--- START ---

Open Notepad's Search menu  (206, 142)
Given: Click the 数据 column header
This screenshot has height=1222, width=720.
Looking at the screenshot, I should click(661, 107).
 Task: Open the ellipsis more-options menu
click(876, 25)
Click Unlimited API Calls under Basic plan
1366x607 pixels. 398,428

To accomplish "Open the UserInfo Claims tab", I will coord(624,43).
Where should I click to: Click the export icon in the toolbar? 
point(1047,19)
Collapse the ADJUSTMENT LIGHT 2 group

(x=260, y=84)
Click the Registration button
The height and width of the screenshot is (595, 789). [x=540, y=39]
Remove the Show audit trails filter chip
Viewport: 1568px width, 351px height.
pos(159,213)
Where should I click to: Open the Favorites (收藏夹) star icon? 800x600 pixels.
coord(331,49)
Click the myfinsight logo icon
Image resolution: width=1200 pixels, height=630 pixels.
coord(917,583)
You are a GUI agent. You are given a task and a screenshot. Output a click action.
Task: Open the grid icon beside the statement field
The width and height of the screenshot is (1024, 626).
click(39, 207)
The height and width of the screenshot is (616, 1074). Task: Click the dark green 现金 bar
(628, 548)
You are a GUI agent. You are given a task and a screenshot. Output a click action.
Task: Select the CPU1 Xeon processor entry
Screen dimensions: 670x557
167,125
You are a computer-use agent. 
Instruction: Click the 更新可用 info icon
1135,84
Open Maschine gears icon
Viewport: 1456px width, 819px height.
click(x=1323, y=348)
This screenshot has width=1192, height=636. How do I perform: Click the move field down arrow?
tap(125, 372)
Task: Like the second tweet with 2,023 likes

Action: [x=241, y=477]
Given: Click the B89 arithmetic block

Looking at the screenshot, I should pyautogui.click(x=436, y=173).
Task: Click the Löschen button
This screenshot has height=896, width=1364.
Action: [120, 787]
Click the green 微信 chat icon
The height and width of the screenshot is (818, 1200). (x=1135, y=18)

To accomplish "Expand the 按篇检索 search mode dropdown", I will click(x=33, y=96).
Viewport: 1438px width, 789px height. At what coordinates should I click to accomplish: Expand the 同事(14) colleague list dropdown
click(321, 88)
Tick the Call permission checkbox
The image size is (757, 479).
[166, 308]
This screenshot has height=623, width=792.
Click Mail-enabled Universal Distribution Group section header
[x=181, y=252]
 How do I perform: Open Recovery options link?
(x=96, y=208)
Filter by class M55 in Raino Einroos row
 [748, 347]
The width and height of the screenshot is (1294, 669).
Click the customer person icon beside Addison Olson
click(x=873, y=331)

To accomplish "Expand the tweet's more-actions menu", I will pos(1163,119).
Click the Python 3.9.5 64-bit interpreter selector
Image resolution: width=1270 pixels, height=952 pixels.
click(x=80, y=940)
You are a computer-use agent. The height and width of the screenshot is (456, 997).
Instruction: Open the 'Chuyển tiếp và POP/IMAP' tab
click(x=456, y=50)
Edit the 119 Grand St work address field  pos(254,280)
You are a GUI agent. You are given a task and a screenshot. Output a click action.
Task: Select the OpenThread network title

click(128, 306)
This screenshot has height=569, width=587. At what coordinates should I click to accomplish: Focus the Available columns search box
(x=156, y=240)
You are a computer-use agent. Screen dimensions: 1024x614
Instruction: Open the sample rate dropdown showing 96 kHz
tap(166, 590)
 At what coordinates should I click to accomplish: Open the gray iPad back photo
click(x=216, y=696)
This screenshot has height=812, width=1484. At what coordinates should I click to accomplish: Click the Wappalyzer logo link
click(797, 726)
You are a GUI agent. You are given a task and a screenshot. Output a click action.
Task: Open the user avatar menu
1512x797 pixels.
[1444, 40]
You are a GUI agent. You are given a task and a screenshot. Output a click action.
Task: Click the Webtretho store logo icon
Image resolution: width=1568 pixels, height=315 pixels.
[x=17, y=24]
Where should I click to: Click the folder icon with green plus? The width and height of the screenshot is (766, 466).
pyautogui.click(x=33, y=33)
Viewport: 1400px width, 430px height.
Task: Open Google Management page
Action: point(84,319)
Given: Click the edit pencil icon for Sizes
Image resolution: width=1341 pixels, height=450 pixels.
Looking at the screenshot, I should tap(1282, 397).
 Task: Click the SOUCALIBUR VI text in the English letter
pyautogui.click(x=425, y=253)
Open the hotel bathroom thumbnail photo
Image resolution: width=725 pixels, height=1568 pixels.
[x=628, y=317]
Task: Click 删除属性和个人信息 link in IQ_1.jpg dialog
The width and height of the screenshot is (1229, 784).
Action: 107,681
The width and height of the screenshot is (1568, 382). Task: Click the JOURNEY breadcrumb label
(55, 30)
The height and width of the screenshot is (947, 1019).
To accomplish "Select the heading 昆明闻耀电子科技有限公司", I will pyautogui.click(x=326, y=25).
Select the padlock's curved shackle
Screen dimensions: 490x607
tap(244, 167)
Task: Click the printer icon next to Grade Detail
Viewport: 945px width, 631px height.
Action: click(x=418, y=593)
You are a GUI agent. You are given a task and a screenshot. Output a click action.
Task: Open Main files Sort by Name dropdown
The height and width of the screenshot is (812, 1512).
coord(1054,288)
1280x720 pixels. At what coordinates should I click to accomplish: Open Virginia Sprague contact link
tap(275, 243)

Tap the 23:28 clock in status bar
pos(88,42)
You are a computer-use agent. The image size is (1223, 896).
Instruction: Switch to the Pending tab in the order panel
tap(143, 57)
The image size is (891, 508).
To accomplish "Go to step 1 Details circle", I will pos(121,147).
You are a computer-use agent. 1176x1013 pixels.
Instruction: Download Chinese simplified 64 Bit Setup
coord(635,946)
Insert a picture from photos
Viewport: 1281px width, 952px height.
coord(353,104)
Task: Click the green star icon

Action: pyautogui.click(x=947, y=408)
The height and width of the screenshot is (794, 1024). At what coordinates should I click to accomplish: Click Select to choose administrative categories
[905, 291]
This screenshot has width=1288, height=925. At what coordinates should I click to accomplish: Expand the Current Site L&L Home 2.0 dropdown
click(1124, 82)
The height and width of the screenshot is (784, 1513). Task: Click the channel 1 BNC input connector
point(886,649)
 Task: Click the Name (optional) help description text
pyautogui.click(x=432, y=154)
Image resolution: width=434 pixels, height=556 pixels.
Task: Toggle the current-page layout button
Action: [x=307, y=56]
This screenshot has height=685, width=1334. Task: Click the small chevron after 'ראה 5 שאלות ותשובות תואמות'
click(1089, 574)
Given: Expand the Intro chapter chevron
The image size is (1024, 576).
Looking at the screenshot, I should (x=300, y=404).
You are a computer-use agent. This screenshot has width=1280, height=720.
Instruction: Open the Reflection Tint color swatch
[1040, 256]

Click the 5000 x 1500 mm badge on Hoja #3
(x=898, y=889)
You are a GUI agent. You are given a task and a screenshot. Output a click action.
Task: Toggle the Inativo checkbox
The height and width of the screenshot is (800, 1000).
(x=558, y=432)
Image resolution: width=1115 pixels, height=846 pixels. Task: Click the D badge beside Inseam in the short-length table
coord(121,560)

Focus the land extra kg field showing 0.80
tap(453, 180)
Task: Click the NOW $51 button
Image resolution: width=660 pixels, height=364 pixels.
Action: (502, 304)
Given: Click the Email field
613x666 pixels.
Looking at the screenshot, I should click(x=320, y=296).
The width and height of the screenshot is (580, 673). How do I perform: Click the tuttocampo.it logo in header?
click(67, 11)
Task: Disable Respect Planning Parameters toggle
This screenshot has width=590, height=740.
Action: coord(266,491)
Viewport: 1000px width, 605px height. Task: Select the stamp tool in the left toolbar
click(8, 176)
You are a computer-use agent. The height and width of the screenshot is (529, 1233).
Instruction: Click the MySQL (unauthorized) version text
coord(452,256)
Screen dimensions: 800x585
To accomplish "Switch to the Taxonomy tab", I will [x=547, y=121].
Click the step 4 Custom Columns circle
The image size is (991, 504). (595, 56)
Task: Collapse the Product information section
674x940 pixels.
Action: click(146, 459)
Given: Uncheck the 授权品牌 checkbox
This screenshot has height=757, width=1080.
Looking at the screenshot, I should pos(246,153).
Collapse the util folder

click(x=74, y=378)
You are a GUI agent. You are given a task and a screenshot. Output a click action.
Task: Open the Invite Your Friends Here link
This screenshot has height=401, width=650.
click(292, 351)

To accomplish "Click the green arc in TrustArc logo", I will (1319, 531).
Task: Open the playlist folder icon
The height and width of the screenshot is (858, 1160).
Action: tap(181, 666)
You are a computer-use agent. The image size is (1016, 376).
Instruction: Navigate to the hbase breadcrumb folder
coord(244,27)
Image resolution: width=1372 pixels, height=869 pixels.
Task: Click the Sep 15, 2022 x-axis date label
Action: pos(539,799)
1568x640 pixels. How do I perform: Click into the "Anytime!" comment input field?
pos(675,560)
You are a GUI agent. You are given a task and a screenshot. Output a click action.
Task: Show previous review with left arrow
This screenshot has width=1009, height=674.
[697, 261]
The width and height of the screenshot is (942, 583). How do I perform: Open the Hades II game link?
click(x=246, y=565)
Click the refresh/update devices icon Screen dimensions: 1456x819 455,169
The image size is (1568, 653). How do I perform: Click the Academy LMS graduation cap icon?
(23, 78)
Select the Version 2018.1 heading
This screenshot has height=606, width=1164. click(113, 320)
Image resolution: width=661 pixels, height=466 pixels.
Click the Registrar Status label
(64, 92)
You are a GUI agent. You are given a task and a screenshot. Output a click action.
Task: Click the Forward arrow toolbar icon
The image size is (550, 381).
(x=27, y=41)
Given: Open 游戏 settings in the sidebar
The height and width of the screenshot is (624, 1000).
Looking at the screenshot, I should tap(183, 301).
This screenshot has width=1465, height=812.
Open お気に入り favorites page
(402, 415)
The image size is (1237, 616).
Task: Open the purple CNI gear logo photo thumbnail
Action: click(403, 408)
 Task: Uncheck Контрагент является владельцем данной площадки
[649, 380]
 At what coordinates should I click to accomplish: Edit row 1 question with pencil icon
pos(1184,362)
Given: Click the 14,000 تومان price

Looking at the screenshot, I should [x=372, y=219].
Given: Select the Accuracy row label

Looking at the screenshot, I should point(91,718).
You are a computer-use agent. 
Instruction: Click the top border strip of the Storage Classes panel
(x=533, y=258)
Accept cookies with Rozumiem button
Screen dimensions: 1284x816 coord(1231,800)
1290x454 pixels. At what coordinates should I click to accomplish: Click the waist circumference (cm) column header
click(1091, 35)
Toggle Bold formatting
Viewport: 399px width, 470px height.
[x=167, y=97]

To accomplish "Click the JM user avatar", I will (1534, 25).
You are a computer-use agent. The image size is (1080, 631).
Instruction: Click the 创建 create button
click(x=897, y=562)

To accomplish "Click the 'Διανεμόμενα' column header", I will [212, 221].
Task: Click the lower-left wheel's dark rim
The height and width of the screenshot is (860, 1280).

--- END ---

## Problem
The word "avatar" may appear in several lines of the data; count those lines and give only the number.

## Result of the exercise
2